» SELECTED EXTRACT
For example, our current pilot data look something like this (not the full data; the sem for n=1 trials was imputed on a heuristical-measure, as discussed above)
arm_name | metric_name | mean | sem | trial_index | n | |
---|---|---|---|---|---|---|
0 | 0_0 | score | 6.51 | 0.94 | 0 | 4 |
1 | 0_1 | score | 3.37 | 0.56 | 0 | 4 |
2 | 0_2 | score | 5.95 | 0.59 | 0 | 3 |
3 | 0_3 | score | 3.49 | 0.42 | 0 | 2 |
4 | 0_4 | score | 13.91 | 0.99 | 0 | 1 |
5 | 0_5 | score | 4.80 | 0.99 | 0 | 1 |
Obviously, since 0_4
arm performs so well, the GPEI generates only 1 arm (the 0_4
arm) when we call ax.modelbridge.factory.get_GPEI().gen(10)
However, we think it is very likely that the extreme value of 0_4
is an outlier trial or some measurement error occurred. We think that the model will eventually begin generating some other recommendations if we feed in a lot of data with the 0_4
parameter with a relatively normal mean (although when we gave it mean=5.5 and sem=1 in the next four consecutive trials which still generated only one recommendation). However, since the cost of the field experiment that we are doing is quite costly (both logistically and monetarily), we wanted to see if there is any way we can consider this kind of "outlier" trial a bit better.
Some other ways we thought of are:
-
Exclude outliers (or abandon arms) in the model, but the boundary of outlier quickly gets very subjective and we did not want to lose data that is costly to collect.
-
Delay putting in the data for the outlier arm until we collect more data for that arm. But this shares a similar problem with 1) - data are costly so we want to utilize the full data if possible, and it gets subjective what arm we delay or not.
-
"Infer" the mean of n=1 trials, like imputing the sem for n=1 trials (maybe averaging it with the value of other arms with similar parameters)
-
Weight the arm in the experiment by
n
- for example, we can assign a weight of 4 to0_0
,0_1
and a weight 1 to0_4
or0_5
in the above example. However, we were not sure if this option was what the weighting was designed for in Ax/BoTorch.
As you can see with my tone, we are leaning a bit toward 3) or 4), but wanted to hear some thoughts from the experts.
Any recommendations or thoughts will be much appreciated! Let us know if anything is unclear. We think the responsiveness of developers on the issue page is awesome and the Ax/BoTorch is a really great platform. Thanks so much in advance!

» INFORMATION
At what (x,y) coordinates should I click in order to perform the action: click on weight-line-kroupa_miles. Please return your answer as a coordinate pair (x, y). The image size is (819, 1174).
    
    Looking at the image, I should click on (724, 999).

==

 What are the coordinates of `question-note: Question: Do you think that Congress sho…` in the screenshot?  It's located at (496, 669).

» AIM OF THE EXERCISE
Write the next part of the forum post on handling the outlier arm in Ax/BoTorch, starting right after its final sentence.

» EXERCISE ANSWER
cc @Balandat
Curious to hear @Balandat 's thoughts, but a few questions in the mean time just so I get a better understanding of your problem:
- What does your search space look like? When you say
the GPEI generates only 1 arm (the 0_4 arm) when we call ax.modelbridge.factory.get_GPEI().gen(10)
, that indicates to me that it's a discrete search space? - Are there actually only 6 arms in the experiment, or was that just a snapshot above?
- "although when we gave it mean=5.5 and sem=1 in the next four consecutive trials which still generated only one recommendation" -- this is strange to me, which is why I'd like to get a better understanding of what the trial looks like.
- re: #4 -- Yea, unfortunately that's not what the weighting's for -- it's to indicate the size of the population that the arm should be exposed to. See our documentation re: BatchedTrial here for more of an explanation!
Great! Thanks for asking the questions.
- Our search space is a combination of integer variables and ordered categorical variables, so I think it is a discrete search space (and the arms get merged together after rounding)
- We have 10 arms, but I just posted 6 (ones that we intended to run, and ones that were by-products, causing the n to be low)
- We actually have not run any trials in the field yet, so the "feeding it four consecutive trials" meant that we added a BatchTrial, created one arm with
0_4
parameters, fed it mean=5.5, sem=1 four times (so the we would have 10 arms in trial 0, and 1 arm in trial 1,2,3,4). It was kind of surprising to us because there were arms that had mean somewhere near or above 6, and we thought that seeing 4 more trials with mean=5.5 will be enough to make the model explore some other space - Thanks for the clarification! The reason I brought up weight was that the document said
for field experiments the weights could describe the fraction of the total experiment population assigned to the different treatment arms.
, and I thought we can see n as how many cases we can assign to that parameter.
Let me know if you have any other questions!
The most reasonable approach in my mind would be to reflect the fact that you're very uncertain about the value of some arms by inflating the sem that you are passing in. The model will automatically give less credence to observations with high noise levels and so this would essentially be very similar to weighting certain arms, but could be achieved without changing the models to take in weights for the observations. Do you have ways of estimating the variance in the observation, e.g. from similar experiments? Also, how reasonable is it to assume that in the small sample regime the observation noise can be reasonably approximated by Gaussian noise? If that's not the case then one might want to take a look at other likelihoods that might be more appropriate for this setting.
Additionally, I'll just add that if you're suspicious of the behavior you're seeing and want us to investigate further, feel free to send a reproducible example (you can anonymize the search space / data however you like).
Thank you @Balandat! I agree that inflating the SEM will be the best way to work without modifying the model. I don't think our experiment has similar experiments that we can refer to (it is relatively new), but we will definitely try to search for some or try some other method to estimate the variance. Due to the novelness of the experiment, we are not confident that the noise can be reasonably approximated by Gaussian noise - we just chose it since we thought that is a conservative option. Are there other off-the-shelf models that Ax/Botorch model does not use Gaussian noise that we can look into?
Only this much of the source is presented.